Objectives: To investigate the benefit of postdischarge rehabilitation to long-term mortality in sepsis survivors.
Methods: We conducted a nationwide, population-based, high-dimensional propensity score-matched cohort study using Taiwan's National Health Insurance Research Database. The rehabilitation cohort comprised 15,535 ICU patients who survived sepsis and received rehabilitation within 3 months after discharge between 2000 and 2010. The control cohort consisted of 15,535 high-dimensional propensity score-matched subjects who did not receive rehabilitation within 3 months after discharge. The endpoint was mortality during the 10-year follow-up period.

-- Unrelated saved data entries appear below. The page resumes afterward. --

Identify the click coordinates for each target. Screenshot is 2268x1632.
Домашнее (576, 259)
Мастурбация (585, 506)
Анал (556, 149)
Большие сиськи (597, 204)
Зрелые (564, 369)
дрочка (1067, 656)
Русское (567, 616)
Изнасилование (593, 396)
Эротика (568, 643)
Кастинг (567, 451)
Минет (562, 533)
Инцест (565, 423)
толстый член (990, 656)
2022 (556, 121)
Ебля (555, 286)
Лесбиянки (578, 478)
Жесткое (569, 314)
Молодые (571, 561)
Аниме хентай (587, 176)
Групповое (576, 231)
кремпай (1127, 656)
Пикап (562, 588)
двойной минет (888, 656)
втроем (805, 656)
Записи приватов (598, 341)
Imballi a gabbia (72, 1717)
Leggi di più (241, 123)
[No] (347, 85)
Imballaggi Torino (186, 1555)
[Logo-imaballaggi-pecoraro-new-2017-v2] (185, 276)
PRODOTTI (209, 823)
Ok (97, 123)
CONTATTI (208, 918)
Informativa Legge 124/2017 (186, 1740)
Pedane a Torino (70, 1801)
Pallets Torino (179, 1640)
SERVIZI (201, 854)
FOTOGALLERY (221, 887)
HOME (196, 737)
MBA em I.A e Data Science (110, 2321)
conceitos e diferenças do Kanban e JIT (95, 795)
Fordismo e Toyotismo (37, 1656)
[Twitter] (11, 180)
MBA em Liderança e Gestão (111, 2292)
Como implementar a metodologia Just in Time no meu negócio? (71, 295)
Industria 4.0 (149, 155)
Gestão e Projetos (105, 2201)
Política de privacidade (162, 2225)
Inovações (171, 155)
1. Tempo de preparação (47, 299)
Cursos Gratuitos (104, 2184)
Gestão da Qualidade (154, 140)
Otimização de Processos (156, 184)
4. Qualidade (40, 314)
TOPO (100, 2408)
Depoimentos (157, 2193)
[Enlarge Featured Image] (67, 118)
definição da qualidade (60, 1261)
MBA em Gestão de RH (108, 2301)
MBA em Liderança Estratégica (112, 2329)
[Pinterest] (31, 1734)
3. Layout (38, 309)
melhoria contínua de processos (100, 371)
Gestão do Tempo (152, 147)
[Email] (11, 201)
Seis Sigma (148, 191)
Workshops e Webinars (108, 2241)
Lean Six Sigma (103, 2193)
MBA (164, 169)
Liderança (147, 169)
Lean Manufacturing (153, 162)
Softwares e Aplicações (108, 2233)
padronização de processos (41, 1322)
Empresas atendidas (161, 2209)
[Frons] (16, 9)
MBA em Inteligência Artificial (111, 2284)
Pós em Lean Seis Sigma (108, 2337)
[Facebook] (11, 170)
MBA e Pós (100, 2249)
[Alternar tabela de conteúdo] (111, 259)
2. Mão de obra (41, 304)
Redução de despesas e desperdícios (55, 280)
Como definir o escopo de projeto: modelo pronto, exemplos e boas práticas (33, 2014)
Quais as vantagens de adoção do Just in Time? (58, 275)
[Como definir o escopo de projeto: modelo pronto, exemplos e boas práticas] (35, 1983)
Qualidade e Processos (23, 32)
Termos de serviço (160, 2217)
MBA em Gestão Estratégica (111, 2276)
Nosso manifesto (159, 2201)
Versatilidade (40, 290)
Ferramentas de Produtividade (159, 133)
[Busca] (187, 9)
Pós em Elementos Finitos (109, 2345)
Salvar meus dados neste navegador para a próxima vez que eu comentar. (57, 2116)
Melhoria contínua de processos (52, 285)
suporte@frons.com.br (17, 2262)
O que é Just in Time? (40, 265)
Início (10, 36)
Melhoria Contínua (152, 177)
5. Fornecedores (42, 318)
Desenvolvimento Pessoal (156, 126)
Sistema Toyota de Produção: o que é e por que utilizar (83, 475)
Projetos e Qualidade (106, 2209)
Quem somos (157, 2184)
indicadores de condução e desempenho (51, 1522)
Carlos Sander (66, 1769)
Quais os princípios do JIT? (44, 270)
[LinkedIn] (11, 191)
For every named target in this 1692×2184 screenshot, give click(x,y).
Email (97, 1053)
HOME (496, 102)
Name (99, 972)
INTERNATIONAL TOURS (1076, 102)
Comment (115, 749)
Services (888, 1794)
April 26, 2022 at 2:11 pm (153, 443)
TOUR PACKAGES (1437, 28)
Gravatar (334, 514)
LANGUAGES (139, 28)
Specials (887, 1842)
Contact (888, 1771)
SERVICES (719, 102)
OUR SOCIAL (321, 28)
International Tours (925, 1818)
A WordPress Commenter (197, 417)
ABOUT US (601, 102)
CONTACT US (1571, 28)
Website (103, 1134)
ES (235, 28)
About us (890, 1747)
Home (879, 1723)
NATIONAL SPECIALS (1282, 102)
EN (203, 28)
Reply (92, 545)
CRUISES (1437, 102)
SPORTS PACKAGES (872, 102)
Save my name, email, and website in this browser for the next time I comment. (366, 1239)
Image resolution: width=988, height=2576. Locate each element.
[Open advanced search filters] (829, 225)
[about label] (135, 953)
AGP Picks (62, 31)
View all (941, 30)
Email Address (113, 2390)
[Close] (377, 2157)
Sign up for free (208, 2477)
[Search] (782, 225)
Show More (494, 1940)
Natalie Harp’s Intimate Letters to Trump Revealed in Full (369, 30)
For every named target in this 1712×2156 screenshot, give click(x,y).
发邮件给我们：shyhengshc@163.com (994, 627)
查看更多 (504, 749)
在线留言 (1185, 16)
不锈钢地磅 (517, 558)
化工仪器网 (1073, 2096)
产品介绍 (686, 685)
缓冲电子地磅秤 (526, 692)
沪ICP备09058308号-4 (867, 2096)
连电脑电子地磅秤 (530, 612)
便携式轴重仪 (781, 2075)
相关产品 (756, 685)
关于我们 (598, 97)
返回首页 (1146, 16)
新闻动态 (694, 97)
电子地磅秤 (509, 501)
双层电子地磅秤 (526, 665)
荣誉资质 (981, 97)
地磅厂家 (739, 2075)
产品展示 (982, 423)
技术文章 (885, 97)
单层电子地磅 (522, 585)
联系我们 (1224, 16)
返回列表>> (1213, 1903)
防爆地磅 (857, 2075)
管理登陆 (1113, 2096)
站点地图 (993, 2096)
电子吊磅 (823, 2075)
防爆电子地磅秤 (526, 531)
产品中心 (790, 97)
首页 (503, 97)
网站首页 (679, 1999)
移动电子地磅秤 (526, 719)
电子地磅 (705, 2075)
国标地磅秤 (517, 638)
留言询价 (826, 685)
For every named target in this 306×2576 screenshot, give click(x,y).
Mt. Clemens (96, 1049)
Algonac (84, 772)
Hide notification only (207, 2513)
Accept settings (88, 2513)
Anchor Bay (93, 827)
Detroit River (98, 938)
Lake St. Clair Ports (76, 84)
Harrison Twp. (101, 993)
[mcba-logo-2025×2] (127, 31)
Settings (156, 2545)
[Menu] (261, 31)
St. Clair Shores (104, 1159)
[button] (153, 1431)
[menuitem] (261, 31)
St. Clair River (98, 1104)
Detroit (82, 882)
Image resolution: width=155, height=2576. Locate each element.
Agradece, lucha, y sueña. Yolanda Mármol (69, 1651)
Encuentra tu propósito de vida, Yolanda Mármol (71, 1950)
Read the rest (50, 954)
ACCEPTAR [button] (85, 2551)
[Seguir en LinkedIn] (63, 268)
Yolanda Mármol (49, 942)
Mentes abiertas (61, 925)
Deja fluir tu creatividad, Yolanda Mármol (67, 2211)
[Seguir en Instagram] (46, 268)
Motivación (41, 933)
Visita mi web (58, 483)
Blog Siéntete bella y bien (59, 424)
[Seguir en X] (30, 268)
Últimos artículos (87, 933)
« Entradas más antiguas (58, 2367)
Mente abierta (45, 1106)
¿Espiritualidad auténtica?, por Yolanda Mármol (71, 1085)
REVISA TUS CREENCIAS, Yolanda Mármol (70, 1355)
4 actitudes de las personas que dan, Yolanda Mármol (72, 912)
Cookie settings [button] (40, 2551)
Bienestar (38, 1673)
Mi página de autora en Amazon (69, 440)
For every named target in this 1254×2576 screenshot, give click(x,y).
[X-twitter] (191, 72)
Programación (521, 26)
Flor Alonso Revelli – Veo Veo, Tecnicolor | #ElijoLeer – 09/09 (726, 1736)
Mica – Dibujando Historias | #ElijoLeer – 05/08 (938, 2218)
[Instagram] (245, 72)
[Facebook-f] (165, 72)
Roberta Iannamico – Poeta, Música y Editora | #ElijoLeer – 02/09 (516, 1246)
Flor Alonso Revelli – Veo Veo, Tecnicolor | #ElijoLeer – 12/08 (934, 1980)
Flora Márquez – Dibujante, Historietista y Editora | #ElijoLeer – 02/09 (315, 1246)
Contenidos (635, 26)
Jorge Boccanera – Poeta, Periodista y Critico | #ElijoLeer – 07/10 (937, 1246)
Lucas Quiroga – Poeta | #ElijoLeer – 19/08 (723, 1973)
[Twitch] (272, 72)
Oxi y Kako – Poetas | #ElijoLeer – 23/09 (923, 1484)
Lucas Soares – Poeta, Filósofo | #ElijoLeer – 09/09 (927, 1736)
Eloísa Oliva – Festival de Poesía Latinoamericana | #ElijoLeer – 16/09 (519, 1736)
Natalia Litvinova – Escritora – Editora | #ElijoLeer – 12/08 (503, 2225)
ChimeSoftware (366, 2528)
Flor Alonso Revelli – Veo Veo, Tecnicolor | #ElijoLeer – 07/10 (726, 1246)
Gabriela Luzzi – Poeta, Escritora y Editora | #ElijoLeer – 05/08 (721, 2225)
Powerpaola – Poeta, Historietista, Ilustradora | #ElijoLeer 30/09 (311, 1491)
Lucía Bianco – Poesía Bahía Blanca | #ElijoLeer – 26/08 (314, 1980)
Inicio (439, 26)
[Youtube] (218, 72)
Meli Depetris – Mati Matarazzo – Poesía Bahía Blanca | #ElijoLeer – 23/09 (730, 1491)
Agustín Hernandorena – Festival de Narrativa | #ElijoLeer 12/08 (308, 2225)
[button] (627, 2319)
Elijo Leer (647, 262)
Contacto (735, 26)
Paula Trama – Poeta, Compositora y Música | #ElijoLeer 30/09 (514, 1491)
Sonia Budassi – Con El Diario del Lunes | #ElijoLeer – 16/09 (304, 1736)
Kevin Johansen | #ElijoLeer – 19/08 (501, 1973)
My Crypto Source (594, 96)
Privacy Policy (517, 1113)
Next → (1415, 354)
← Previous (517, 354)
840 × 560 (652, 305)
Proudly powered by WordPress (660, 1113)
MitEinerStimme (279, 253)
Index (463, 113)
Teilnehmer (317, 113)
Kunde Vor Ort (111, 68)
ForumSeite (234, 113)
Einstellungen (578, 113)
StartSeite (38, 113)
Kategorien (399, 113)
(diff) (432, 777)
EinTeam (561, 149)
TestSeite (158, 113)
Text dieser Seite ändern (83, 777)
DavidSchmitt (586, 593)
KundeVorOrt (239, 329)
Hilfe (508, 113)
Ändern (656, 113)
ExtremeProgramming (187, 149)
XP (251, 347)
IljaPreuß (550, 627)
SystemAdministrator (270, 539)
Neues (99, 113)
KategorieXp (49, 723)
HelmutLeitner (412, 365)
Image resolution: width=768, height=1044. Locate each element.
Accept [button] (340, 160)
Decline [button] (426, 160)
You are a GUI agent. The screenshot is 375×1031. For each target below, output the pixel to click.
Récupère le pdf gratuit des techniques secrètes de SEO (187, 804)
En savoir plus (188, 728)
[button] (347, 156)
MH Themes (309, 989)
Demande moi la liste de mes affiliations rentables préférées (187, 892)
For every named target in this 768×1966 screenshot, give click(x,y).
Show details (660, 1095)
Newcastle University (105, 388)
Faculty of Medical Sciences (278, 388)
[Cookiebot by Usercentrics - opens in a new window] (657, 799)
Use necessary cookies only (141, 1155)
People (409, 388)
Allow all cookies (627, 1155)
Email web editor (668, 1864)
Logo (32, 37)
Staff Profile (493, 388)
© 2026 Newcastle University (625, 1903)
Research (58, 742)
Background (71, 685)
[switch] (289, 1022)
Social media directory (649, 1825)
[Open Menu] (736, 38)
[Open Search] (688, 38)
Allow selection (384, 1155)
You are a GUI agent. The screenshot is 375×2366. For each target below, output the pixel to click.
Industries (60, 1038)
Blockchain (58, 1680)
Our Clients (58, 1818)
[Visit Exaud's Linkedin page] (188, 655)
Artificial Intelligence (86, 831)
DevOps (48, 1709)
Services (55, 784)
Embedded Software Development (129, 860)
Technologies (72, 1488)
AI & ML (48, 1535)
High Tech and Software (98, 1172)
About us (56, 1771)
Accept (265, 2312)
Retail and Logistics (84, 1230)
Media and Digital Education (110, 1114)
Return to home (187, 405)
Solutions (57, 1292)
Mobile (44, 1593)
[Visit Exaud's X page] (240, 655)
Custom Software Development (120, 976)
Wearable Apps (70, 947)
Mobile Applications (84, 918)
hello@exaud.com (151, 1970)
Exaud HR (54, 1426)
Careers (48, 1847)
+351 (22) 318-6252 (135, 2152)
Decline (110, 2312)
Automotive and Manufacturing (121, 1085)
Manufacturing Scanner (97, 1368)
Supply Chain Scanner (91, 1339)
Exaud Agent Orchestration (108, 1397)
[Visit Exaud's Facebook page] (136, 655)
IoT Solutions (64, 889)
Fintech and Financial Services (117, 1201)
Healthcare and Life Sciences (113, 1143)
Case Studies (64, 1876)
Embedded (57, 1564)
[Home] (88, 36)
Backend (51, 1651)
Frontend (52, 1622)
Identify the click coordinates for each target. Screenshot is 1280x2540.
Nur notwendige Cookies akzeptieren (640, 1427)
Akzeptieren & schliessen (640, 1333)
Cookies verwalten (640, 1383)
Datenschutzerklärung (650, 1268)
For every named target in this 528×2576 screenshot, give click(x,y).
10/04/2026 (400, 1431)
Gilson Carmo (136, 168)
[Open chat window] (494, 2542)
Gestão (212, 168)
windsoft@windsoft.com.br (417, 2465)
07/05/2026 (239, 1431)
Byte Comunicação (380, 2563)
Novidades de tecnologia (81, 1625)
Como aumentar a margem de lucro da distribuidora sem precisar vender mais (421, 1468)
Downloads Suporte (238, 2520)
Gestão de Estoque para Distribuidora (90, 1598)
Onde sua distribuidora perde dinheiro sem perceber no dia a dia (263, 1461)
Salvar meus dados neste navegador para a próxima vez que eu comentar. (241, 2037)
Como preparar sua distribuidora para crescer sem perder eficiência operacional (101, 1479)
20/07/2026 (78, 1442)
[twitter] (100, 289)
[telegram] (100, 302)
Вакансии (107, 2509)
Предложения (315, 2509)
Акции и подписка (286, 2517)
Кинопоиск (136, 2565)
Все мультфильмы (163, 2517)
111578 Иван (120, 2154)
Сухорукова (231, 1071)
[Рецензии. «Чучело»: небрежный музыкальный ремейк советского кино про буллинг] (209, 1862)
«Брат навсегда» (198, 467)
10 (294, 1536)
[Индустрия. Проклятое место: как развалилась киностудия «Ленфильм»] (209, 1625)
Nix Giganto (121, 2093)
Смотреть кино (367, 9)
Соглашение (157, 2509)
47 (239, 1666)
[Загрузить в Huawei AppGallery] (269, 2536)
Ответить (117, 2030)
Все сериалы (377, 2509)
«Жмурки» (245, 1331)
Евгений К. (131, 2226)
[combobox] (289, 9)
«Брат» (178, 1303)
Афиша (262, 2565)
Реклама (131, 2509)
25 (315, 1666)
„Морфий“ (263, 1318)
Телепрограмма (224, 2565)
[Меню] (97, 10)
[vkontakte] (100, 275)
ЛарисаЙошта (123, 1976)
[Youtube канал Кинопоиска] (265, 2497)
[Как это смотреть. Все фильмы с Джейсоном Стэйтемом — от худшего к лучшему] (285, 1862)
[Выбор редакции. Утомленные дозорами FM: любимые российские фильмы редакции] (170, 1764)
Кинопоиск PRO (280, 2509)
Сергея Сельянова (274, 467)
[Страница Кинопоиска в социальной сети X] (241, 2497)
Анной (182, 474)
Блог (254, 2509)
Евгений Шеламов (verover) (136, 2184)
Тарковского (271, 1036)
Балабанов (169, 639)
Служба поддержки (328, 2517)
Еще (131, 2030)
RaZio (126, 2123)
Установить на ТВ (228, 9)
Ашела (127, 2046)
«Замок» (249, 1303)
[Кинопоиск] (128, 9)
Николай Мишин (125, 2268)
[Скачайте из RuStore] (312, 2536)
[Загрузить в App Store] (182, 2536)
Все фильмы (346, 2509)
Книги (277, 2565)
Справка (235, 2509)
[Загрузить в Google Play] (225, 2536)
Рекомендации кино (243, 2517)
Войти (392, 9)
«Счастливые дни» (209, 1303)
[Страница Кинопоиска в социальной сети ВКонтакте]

Measurements and main results: Compared with the control cohort, the rehabilitation cohort had a significantly lower risk of 10-year mortality (adjusted hazard ratio, 0.94; 95% confidence interval, 0.92-0.97; P < 0.001), with an absolute risk reduction of 1.4 per 100 person-years. The frequency of rehabilitation was inversely associated with 10-year mortality (≥3 vs. 1 course: adjusted hazard ratio, 0.82; P < 0.001). Compared with the control cohort, improved survival was observed in the rehabilitation cohort among ill patients who had more comorbidities, required more prolonged mechanical ventilation, and had longer ICU or hospital stays, but not among those with the opposite conditions (i.e., less ill patients).
Conclusions: Postdischarge rehabilitation may be associated with a reduced risk of 10-year mortality in the subset of patients with particularly long ICU courses.
Keywords: epidemiology; mortality; rehabilitation; sepsis.